Nintendo Wii Mini review

Digital Foundry tears down the new Wii Mini - in more ways than one.

Cut back to the bare bones - why only the most undiscerning of gamers should consider Nintendo's new hardware revision.

Version tested DigitalFoundry

It's Christmas, a time traditionally associated with joy, happiness and generosity of spirit. Currently available only in Canada, one might consider the Wii Mini something of a festive gift from Nintendo: a complete console package for just $99 CAD - that's around 63 GBP, or just over $100 in US dollars. Unfortunately, behind the attractive price-point we find a hardware proposition that reeks of the kind of spite and mean-spiritedness that Ebeneezer Scrooge would be proud of. This is a savagely compromised version of the original hardware that we can only recommend to the least discerning of gamers.
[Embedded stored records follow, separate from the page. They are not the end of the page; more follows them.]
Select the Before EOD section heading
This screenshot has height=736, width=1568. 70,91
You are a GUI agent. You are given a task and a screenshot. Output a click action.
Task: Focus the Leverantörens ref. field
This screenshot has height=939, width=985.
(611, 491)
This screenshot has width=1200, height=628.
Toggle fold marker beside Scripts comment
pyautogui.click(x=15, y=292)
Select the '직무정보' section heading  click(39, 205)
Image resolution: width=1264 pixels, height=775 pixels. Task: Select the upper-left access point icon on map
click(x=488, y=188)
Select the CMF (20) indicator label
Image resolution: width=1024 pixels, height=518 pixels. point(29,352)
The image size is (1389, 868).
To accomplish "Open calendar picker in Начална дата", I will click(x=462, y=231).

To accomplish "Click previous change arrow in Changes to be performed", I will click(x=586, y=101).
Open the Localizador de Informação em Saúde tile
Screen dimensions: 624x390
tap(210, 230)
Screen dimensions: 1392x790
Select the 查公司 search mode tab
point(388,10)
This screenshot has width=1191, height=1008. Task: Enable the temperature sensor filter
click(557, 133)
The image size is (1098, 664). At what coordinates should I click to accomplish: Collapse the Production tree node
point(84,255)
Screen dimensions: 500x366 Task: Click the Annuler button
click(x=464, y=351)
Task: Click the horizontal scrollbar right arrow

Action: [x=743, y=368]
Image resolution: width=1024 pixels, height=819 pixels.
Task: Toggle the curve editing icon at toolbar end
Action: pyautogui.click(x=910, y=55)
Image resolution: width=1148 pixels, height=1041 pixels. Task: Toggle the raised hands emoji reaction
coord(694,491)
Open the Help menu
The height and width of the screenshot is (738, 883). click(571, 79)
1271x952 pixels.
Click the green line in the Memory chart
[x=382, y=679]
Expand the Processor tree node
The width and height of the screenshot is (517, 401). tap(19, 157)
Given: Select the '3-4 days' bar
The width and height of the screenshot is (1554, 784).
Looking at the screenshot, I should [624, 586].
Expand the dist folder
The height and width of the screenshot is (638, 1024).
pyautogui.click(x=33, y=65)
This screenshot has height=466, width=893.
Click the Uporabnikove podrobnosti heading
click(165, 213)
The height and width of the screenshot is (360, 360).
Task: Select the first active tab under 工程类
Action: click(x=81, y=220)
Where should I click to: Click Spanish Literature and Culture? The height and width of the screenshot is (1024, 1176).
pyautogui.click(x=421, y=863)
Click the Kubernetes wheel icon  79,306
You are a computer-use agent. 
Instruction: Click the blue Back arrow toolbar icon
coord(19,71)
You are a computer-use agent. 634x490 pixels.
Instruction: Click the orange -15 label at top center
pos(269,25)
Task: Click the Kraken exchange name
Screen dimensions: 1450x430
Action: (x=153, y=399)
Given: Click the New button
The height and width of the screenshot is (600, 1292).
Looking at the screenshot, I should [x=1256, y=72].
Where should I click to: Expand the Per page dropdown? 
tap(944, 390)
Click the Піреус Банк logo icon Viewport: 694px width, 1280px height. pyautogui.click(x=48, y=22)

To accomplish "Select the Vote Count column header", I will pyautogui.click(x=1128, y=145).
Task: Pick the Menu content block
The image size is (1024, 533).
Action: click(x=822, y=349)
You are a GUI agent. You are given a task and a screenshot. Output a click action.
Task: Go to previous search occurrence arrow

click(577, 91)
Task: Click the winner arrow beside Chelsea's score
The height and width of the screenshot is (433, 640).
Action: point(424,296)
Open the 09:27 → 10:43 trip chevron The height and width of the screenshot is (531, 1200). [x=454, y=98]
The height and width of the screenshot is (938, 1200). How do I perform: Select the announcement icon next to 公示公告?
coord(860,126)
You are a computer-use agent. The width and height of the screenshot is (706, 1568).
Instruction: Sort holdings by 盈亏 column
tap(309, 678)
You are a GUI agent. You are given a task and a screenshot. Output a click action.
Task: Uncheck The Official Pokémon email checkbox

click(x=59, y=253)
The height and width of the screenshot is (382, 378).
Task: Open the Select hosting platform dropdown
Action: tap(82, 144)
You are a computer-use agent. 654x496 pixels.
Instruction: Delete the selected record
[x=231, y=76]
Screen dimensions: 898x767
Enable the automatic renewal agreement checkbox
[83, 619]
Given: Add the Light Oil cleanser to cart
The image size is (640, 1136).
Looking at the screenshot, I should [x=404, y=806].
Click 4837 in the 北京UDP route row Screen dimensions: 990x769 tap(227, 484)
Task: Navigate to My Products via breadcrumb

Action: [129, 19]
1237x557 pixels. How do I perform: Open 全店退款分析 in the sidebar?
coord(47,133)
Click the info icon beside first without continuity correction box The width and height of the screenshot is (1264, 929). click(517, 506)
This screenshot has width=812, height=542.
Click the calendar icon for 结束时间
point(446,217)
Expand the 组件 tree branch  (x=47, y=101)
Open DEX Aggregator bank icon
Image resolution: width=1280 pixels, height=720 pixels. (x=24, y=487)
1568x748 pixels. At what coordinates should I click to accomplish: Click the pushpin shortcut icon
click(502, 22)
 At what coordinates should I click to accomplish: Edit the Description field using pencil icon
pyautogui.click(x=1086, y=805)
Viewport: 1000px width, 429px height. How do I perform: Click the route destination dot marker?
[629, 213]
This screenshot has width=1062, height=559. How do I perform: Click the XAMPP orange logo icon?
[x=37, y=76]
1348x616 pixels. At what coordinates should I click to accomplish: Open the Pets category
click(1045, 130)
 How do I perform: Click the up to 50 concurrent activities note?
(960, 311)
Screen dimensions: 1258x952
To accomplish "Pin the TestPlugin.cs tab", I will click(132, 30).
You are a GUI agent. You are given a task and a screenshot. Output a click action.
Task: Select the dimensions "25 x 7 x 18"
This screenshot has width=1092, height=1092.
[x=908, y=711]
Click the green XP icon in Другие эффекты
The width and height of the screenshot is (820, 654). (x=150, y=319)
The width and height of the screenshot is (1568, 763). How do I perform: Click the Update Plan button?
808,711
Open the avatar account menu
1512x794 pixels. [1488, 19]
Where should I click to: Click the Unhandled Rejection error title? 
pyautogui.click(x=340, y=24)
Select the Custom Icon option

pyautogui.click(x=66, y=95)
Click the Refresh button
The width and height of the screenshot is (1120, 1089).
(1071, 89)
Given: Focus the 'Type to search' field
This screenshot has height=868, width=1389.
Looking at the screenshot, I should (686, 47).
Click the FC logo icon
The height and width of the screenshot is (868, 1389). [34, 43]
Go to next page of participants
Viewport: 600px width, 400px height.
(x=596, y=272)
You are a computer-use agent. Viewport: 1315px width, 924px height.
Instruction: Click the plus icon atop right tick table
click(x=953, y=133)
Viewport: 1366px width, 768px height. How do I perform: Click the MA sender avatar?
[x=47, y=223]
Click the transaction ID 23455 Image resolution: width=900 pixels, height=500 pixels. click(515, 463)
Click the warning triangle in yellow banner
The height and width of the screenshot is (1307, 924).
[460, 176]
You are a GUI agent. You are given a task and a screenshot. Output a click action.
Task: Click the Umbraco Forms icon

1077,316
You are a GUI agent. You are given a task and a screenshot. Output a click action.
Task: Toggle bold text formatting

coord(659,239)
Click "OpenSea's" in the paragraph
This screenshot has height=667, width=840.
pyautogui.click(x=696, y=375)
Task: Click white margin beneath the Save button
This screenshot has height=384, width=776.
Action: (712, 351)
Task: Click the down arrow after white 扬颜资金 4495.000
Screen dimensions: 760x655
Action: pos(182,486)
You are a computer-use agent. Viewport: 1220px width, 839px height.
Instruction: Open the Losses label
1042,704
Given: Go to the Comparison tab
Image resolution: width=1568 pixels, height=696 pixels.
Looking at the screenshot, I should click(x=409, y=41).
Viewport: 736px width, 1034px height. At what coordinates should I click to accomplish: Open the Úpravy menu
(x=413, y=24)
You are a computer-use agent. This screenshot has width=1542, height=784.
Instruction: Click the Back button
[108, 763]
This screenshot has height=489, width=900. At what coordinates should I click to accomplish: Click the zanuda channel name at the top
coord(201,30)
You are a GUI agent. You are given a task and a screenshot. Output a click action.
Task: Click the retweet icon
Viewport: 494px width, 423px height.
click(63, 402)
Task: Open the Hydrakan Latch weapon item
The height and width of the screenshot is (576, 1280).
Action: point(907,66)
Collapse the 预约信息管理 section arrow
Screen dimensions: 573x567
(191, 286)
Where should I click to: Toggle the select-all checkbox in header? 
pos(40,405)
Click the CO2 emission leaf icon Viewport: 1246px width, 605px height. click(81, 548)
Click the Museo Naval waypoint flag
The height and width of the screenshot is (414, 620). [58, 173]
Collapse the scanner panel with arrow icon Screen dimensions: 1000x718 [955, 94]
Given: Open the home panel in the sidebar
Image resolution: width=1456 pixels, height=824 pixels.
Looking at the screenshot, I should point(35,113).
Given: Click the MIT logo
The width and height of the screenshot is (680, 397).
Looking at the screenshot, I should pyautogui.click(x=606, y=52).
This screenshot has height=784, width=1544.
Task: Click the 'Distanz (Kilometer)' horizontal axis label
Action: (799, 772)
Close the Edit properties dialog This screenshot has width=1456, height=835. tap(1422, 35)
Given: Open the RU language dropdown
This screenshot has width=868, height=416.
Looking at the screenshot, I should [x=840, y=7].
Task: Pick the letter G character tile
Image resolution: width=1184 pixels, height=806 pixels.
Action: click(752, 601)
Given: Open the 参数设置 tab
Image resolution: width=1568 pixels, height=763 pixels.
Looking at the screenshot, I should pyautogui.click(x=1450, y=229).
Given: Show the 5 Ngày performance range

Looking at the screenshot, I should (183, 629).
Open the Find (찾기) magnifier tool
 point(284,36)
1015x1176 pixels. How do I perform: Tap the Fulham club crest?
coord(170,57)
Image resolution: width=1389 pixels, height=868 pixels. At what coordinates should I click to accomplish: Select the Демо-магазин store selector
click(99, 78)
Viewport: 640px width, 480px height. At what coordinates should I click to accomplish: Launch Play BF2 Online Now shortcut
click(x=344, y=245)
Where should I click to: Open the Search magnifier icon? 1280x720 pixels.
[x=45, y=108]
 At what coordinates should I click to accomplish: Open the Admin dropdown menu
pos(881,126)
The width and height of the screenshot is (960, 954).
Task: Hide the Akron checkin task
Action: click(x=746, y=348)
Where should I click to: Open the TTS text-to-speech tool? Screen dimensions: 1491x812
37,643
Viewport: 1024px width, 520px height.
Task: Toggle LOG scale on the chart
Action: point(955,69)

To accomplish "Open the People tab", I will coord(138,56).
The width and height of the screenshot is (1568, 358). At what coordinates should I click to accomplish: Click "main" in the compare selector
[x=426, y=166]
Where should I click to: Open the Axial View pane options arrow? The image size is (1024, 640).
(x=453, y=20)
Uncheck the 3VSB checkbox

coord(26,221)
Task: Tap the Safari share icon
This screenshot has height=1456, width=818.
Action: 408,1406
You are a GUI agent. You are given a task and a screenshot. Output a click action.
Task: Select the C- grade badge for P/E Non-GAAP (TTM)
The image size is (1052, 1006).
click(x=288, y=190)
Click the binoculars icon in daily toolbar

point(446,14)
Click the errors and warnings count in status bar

That said, we can imagine that this is exactly the audience Nintendo has in mind for the new revision of the console. With the console in hand, we find a machine designed with durability in mind: the plastics are rough to the touch with a matte finish that should defy scratching, giving the impression of a brick-like, weighty, child-proof piece of hardware. It's an impression backed up by Nintendo's chosen colour scheme - bright red on charcoal-black - making it look like a younger child's "my first games console".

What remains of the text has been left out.